He was addressing the media at the unveiling of an exhibition cum awareness meeting. A release by the Labour Ministry said it has decided to constitute inter-ministerial committee “to hold threadbare discussions with representatives of central trade unions on 10-point charter of demands and other issues being raised by them and for recommending measures to address those issues.”


The trade unions have several demands. The ministry has already discussed these issues with them and also met them twice, Dattatreya said. “Threadbare discussions were held in which several of the demands are nearing (agreement)… Remaining demands are being discussed. They (trade union) are meeting (among themselves) tomorrow. It is now up to them, the ball is in their court. Government has already met them twice before their meeting,” he added.

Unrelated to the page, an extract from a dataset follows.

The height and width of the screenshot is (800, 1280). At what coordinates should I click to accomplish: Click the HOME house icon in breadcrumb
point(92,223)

Trade unions including BJP-backed Bharatiya Mazdoor Sangh are likely to announce a general strike on September 2, to protest against government’s indifference toward their 10-point agenda and unilateral labour reforms.

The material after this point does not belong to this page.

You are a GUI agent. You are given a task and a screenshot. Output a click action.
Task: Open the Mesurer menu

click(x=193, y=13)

The formal announcement about the strike is likely to be made tomorrow at National Convention of Central Trade Unions here. “As many as 11 trade unions including BMS were unanimous to go one day strike to protest against government’s unilateral labour reforms and indifference toward 10-points charter of workers organisations,” said a person familiar with the development.

The 10-point charter demands include issues such as government’s steps to deal with price rise and unemployment. A universal social security cover for workers and stopping disinvestment of PSUs are also part of the charter.

The trade unions also oppose foreign investment in railways and defence and “unilateral” changes in labour laws. Unions have been opposing certain proposed Labour Law Amendments which encourage hire and fire policy, make it tough to set up labour unions and dilute the existing social security net available to workers.